Ableton for Karaoke? (Updated 2020)
Ableton Live, besides being a professional digital audio workstation software used by professional musicians around the world, can also be used for karaoke for your home party (or lockdown party as the case may be). Ableton Live Lite, an introductory version with less instruments and effects, is often bundled free with musical instruments and audio equipment, and is enough to set up your own karaoke line-up. Read below to find out how.
Step 1 - Find the songs you want
Option 1: You can download karaoke versions of many songs on iTunes and Amazon music.
Option 2: If you only have the original song, with vocals and all, you can try separating out the parts with some online tools. You can upload a song at https://moises.ai/ and it works very well.
Moises separates song tracks using machine learning. It leverages the power of the same state-of-the-art audio source separation algorithm developed by Deezer Research.* https://moises.ai/
Moises gives you many options - for karaoke purposes, request for '2 stems - vocals, accompaniment'. I tried it with the Depeche Mode classic 'Enjoy The Silence' and was pretty impressed how it separated vocals and accompaniment.
(Deezer released Spleeter to help the research community in Music Information Retrieval (MIR) leverage the power of a state-of-the-art source separation algorithm. It comes in the form of a Python Library based on Tensorflow, with pretrained models for 2, 4 and 5 stems separation.)
Step 2 - Tell Ableton to NOT warp the songs
If Ableton uses its powerful Warp function on the songs, they may play at the wrong speed. So go to the menu for Options / Preferences.
In the Record/Warp/Launch tab, look for Auto-Warp Long Samples and ensure that it is Off.
Step 3 - Drag the accompaniment songs into one Audio Track in Ableton Live's Session View
You can place all your backing tracks / accompanient songs into one Audio Track, and use a second Audio Track for your Vocals
Step 4 - Set up another Audio Track for vocals
Your Audio Track for vocals should have Monitor set to Auto (see above). I'm assuming your microphone goes into input 1 of your audio interface. If you don't have an audio interface, your microphone is most likely going into input 1 by default.
You can setup a nice Audio Effects Rack for vocals with Multi-band Compressor, very light Chorus, very light Delay or Echo, and Reverb, in that order from left to right. These will help the vocals sound better. For starters, try the Excitor Rack which is a preset under Audio Effects / Audio Effects Racks / Mixing and Mastering.
Step 5 - Have fun!
And if you found this info useful, please let me know in the comments!You can find more tutorials and info on music production and learning electronic music at
- Learn Music Production in Singapore (Facebook) http://learnabletonsingapore.com/
- My Twitch Channel https://www.twitch.tv/benangabletontrainersg
- My YouTube Channel https://www.youtube.com/benjaminang
- My Instagram feed http://instagram.com/benjaminangck
Original Post from 2009 (now pretty obsolete)
This 10+ year old post from Chinese New Year 2009 is one of our popular posts! Maybe because of COVID-10 restrictions, many of us are not visiting karaoke places, and choosing to karaoke on our own? So we updated it in August 2020, but kept the original post here below, so you can have a chuckle at what we used to say in 2009 ...
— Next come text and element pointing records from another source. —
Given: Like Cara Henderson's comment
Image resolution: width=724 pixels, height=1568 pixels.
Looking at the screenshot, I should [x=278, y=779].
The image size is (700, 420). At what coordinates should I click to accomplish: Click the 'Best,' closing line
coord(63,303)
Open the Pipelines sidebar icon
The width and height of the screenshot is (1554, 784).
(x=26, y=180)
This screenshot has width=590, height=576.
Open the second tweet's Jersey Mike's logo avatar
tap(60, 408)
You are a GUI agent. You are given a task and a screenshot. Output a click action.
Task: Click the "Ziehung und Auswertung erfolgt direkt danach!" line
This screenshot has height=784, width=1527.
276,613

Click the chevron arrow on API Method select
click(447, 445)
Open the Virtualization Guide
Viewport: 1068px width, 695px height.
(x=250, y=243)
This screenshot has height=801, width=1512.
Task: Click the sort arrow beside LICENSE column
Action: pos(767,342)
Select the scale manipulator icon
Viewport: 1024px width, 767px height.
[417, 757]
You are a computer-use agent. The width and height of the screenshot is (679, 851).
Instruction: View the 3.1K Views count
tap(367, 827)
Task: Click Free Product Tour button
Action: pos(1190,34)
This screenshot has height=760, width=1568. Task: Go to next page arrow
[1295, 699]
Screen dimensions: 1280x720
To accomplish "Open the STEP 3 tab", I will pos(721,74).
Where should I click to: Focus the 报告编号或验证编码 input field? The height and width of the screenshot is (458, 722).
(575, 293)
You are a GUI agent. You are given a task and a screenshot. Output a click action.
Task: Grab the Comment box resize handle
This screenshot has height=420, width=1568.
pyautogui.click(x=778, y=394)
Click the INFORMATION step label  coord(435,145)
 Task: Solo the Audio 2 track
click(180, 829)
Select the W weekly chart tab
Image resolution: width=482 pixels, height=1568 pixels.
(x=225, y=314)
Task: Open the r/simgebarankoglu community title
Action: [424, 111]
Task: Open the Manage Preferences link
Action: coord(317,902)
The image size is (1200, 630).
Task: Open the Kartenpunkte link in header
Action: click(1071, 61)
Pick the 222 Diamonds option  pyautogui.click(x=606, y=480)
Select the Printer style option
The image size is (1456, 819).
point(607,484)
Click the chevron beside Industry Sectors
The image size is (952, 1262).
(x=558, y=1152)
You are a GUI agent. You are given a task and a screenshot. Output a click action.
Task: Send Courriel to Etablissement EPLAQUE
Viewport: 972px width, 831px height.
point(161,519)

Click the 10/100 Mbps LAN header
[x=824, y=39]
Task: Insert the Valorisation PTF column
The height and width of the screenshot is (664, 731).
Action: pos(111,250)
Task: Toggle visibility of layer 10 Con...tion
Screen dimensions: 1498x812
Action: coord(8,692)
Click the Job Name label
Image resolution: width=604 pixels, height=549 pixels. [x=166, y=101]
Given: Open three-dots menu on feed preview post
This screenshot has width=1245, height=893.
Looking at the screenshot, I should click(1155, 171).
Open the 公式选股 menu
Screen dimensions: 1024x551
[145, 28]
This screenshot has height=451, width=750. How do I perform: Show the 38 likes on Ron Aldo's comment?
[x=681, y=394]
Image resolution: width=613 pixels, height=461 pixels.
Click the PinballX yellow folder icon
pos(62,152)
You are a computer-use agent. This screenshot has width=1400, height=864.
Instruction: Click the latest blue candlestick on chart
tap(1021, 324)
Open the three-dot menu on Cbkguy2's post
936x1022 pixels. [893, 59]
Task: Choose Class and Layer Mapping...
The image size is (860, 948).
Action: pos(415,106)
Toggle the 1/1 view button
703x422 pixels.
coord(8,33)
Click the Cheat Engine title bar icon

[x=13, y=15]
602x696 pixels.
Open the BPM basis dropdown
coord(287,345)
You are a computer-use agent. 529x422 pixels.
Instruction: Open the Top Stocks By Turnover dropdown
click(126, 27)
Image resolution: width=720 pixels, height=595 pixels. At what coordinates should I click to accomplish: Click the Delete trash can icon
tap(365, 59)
Many of you will be familiar with the world famous digital audio workstation software Ableton Live (www.ableton.com). This software has revolutionized the field of music, especially live electronic music performance and DJ-ing, and much more - http://en.wikipedia.org/wiki/Ableton_Live
Not surprising then that Ableton Live is a favourite of top artists such as Sasha, The Prodigy, BT, Front 242, Daft Punk etc etc etc
This Chinese New Year http://en.wikipedia.org/wiki/Chinese_New_Year we discovered yet another use for Ableton Live. As part of the traditional family reunions of this season, some of the senior members of the clan decided to have karaoke ... but we didn't have a karaoke machine on hand. All we had were original CDs, a laptop, a mic, and some lyrics from the net. How could we carry on?
Solution
1. Rip the CDs into MP3 using iTunes
2. Setup Live so that it wouldn't automatically Warp the samples (under Preferences)
3. Load the MP3's into Live
4. Insert one audio track for the mic, and add one of Live's pre-set Reverb effects
5. Connect the output of the laptop to the home hi-fi, and away we go!
This should work with other DAWs such as Cubase, Logic and Sonar. Happy karaoke and Happy Chinese New Year!